Why would I not want to be able to apply a commit to any arbitrary branch?
Nobody said that.
Any shortcomings it may have aren’t necessarily due to a flaw in git.
True enough.
I think it’s less user experience and more that mercurial is a lot more demanding hardware wise to do the same rough job?
Mercurial is written in Python, Git in C.
Given the number of git instances, had it been implemented in Python, more CPU cycles / electricity would have been used.
Blah blah Mercurial is responsible for global warming. (I’m being sarcastic by the way - I love Mercurial).

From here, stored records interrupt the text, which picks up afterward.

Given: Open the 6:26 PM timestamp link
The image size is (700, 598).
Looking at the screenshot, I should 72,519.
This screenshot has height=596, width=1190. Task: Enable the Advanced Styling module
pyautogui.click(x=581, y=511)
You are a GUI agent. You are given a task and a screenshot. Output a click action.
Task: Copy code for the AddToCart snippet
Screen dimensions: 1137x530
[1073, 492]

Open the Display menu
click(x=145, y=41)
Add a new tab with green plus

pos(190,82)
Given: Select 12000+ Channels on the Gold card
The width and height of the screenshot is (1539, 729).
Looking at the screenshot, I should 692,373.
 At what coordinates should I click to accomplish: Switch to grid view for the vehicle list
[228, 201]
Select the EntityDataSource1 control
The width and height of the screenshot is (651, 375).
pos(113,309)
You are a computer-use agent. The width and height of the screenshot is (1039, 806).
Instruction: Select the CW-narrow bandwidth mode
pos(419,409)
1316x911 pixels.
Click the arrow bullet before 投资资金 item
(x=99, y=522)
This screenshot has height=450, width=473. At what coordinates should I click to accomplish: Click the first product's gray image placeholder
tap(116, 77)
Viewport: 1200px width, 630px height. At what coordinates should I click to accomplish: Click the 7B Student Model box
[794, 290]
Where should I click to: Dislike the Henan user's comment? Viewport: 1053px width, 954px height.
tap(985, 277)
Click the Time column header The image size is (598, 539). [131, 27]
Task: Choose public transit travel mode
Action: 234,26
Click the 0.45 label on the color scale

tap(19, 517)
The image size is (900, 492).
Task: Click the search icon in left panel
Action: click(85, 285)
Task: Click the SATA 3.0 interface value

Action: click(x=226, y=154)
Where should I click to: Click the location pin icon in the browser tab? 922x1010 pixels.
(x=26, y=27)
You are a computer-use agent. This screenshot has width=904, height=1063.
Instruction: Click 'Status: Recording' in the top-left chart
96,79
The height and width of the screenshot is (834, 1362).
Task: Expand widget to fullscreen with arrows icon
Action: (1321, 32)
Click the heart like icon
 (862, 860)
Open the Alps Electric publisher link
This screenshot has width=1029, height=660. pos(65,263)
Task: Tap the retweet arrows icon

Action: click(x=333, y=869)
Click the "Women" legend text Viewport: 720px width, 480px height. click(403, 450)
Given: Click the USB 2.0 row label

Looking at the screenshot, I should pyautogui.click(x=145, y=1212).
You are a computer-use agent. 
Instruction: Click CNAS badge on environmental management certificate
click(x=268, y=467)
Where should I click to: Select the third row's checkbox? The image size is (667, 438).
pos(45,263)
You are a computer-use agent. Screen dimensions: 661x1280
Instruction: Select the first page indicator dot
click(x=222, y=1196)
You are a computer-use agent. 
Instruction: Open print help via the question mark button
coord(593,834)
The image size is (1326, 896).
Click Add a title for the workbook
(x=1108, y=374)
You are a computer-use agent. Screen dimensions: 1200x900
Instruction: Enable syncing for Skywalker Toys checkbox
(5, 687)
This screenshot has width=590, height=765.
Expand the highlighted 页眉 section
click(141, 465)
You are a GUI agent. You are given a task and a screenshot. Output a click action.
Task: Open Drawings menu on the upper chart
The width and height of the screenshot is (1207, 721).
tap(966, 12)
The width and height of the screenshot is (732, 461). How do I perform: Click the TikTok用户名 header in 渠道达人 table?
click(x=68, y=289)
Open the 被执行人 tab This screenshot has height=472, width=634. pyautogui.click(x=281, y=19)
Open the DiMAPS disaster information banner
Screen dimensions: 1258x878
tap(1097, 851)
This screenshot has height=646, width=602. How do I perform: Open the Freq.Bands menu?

Python 10s of multiples more CPU cycles than git. It is an interpreted language: every instruction is read by another process, checked, and then run. Hit on the other hand is executed straight by the CPU. It has at least one layer of indirection less than python (the python interpreter may have multiple). That means it can be slower but it definitely uses more energy.
Since git is so popular, if it were instead mercurial, the energy requirements would be much higher for version control. Whether that will be noticeable on a bill is debatable. I haven’t run the numbers.
Regarding the different python versions. As mentioned before, there is a python interpreter. That interpreter is versioned and so is the python language. Many things are backwards compatible meaning something written in a higher version of the python language can be interpreted by a lower version of the python interpreter. The reverse is also true, so python interpreter with a higher version can interpret a python file using a lower version of the language.
Notice that I put “can” in bold. That’s because newer versions can deprecate certain features or parts of the language. So, if you’re writing a project in a different version of python, mercurial may or may not run depending on your version. Resolving that may not be as intuitive as one thinks.
I think those were he points you were referring to when you asked your question?
Surely it could be rewritten in Fortran if performance is really a concern.
Assembly is the true language of the gods, sir.
Apart from the obvious lack of portability, compilers write better assembly than most humans.
I don’t think it’s hyperbole to say a significant percentage of Git activity happens on GitHub (and other “foundries”) – which are themselves a far cry from efficient.
My ultimate takeaway on the topic is that we’re stuck with Git’s very counterintuitive porcelain, and only satisfactory plumbing, regardless of performance/efficiency; but if Mercurial had won out, we’d still have its better interface (and IMO workflow), and any performance problems could’ve been addressed by a rewrite in C (or the Rust one that is so very slowly happening).
Imagine if their VCS operations were 10s of times less efficient 😉
Most of the VCS ops in Hg are actually written in C.
GitHub is mostly written in Ruby, so that’s not really a performance win.
Like I said, we’re stuck with Git’s UX, but we were never stuck with Hg’s performance.
Being shouted at in a mailing-list for fixing a bug doesn’t sound like fun.
What’s that a reference to?
Some instances of one of the mercurial devs being a bully. It was a long time ago and I can’t remember the alias of the dev, but I do remember they had merge or commit rights - whatever those are called in mercurial. It felt like they had their own Linus but different. Whether they are still active or whether they still are like that, I dunno. Certainly hope they changed.